▸ PROBLEM TO SOLVE:
Copy the data below word for word, from the line containing "Given: Toggle the Show Purged Files switch" through the line containing "click(319, 119)", both of those lines included.

▸ EXTRACTED MATERIAL:
%%

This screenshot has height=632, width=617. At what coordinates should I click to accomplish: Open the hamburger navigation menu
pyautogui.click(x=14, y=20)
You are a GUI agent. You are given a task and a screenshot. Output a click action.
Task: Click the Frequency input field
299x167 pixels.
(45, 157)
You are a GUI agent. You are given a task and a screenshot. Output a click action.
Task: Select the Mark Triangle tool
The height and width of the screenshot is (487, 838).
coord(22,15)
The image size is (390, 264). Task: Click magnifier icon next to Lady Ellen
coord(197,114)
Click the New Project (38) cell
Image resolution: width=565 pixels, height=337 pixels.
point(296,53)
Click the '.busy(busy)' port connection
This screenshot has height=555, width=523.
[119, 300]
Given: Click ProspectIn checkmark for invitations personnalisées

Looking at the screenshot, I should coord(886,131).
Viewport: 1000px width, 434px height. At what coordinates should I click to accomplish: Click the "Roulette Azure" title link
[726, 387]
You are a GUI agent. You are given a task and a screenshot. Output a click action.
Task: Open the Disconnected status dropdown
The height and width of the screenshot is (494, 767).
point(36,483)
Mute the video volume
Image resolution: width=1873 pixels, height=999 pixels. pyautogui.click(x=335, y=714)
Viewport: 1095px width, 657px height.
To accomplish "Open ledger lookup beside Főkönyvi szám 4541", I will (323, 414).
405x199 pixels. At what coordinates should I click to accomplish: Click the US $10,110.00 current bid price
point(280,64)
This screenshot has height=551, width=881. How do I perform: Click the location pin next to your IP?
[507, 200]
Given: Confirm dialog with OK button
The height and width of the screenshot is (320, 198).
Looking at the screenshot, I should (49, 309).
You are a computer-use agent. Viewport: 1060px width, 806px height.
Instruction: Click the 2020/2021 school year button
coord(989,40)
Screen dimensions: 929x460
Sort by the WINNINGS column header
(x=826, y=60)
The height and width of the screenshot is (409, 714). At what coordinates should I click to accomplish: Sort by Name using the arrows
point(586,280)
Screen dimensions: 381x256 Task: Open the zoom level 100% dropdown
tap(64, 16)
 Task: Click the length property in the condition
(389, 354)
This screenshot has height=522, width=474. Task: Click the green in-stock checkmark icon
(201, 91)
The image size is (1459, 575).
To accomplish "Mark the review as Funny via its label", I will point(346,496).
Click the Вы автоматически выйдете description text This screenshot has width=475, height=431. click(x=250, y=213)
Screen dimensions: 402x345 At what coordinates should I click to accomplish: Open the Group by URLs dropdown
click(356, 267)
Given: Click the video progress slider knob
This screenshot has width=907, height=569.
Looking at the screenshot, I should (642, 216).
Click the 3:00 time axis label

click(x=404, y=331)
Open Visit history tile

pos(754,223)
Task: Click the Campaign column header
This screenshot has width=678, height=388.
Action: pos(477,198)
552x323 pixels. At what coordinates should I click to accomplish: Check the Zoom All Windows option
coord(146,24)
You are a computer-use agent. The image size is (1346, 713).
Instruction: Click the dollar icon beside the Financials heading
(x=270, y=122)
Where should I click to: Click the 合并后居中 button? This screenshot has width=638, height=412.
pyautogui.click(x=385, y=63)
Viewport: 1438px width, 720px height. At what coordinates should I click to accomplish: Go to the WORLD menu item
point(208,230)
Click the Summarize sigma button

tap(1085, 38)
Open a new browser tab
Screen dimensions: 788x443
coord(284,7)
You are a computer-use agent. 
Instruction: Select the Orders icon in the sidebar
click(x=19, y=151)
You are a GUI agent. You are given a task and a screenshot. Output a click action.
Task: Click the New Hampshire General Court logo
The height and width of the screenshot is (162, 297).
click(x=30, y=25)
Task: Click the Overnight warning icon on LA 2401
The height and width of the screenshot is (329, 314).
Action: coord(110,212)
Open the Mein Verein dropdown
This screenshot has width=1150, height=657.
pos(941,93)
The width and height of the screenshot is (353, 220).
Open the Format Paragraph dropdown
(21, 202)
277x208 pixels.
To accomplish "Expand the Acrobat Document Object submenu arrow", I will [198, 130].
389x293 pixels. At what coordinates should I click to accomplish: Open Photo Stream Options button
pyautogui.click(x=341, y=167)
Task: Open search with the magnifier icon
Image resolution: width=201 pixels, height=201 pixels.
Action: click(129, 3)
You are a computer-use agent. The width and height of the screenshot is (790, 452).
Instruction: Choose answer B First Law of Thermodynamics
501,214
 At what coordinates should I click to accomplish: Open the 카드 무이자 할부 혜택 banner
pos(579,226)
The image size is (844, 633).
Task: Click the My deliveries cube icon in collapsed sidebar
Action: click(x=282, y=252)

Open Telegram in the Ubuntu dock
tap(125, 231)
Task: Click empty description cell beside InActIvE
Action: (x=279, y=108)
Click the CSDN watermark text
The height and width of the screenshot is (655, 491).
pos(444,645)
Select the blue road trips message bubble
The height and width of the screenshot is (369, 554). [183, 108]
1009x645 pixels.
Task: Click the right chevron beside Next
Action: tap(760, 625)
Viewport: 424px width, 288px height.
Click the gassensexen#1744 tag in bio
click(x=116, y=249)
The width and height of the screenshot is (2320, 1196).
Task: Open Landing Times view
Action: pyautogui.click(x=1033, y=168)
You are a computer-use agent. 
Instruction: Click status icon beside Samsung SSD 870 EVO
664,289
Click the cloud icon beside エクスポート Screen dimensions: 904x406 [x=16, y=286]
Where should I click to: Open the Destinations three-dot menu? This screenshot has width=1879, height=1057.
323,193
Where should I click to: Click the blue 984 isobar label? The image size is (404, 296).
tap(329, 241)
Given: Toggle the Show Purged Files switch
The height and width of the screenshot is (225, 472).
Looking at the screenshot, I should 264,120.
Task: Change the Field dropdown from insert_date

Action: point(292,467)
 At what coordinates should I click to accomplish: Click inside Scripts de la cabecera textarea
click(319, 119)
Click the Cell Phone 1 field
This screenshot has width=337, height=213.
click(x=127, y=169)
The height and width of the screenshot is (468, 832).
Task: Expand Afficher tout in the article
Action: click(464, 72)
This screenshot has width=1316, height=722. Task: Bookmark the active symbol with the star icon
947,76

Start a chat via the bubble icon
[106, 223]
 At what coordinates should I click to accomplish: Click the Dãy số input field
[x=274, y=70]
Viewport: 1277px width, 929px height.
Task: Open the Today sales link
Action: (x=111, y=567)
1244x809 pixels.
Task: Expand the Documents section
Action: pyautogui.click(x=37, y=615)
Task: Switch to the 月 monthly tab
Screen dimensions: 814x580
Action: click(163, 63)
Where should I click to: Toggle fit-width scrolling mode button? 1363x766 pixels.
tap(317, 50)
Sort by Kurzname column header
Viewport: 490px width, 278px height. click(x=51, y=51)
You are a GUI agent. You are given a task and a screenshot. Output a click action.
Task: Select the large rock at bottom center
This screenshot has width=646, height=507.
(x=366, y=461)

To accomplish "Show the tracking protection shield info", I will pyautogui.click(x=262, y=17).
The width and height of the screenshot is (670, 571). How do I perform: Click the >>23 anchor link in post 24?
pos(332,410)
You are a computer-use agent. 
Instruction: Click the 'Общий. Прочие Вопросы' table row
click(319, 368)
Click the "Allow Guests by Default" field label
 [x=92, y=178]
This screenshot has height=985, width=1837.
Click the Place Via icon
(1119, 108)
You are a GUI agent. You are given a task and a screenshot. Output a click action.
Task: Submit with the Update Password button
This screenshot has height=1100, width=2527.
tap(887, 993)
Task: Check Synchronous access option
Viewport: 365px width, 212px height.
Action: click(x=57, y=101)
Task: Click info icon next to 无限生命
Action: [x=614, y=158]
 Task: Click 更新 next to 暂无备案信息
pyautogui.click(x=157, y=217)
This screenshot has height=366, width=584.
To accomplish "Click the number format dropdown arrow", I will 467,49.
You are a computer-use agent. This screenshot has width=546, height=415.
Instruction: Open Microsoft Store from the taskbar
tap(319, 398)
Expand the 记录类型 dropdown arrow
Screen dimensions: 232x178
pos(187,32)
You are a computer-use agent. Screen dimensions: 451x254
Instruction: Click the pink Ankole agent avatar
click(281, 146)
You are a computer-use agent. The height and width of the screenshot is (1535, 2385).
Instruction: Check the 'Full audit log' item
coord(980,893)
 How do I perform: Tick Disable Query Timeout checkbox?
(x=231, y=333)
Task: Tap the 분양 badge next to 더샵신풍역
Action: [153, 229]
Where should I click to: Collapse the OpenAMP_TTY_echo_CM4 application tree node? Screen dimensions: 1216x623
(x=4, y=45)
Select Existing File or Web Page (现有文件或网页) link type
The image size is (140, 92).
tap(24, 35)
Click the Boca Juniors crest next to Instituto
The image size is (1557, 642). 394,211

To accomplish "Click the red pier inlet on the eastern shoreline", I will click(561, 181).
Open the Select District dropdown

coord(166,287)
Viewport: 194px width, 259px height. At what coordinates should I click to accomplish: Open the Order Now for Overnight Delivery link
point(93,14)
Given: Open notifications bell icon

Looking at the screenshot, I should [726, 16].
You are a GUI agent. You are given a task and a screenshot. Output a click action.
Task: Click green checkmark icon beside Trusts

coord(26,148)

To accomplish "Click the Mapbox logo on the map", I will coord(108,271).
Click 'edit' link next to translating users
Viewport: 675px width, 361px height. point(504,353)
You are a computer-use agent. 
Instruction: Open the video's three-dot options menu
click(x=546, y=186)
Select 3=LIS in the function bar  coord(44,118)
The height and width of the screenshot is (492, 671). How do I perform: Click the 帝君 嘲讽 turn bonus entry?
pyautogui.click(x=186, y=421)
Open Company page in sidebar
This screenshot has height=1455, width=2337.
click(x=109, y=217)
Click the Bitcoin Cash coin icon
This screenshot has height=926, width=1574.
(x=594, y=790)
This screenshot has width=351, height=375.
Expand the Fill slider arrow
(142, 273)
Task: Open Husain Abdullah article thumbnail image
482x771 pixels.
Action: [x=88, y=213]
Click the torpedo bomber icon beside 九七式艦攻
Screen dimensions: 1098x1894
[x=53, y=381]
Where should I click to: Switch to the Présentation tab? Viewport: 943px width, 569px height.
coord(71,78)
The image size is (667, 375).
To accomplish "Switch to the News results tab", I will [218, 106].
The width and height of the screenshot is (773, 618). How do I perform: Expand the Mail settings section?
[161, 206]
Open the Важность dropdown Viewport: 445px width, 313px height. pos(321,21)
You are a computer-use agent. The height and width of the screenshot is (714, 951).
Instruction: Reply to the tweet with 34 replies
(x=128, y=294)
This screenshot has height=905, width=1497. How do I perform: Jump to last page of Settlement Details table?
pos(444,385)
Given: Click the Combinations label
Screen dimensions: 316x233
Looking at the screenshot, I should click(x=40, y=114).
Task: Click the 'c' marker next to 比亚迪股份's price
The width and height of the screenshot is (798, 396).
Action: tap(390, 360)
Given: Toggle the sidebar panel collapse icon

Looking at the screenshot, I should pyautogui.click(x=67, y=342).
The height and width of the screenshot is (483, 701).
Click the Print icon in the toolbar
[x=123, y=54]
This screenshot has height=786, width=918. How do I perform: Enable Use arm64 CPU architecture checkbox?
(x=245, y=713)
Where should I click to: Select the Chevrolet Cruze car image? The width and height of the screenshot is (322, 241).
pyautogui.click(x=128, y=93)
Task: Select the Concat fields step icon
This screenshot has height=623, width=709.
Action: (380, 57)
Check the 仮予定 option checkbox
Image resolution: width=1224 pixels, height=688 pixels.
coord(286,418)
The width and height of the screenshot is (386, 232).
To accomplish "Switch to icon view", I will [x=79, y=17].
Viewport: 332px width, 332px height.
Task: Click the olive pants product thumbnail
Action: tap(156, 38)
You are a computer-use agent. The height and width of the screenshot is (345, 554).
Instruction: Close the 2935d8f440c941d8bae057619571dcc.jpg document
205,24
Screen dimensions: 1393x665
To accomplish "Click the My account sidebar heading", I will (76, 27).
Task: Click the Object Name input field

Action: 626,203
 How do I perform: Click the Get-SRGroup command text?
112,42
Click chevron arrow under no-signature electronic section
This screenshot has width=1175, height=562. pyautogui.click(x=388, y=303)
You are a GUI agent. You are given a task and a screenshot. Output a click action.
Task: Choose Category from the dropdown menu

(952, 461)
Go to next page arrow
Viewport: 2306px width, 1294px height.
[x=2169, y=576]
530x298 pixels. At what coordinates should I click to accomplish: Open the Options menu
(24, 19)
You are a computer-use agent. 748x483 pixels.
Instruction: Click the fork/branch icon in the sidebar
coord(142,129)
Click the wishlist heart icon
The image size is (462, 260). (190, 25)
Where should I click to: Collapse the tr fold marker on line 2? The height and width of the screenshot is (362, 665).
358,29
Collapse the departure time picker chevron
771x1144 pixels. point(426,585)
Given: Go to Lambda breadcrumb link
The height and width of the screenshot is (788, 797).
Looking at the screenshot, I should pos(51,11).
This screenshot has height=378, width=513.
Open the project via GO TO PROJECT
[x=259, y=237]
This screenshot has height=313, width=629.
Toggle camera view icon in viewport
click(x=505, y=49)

%%

▸ EXERCISE SOLUTION:
Given: Toggle the Show Purged Files switch
The height and width of the screenshot is (225, 472).
Looking at the screenshot, I should 264,120.
Task: Change the Field dropdown from insert_date

Action: point(292,467)
 At what coordinates should I click to accomplish: Click inside Scripts de la cabecera textarea
click(319, 119)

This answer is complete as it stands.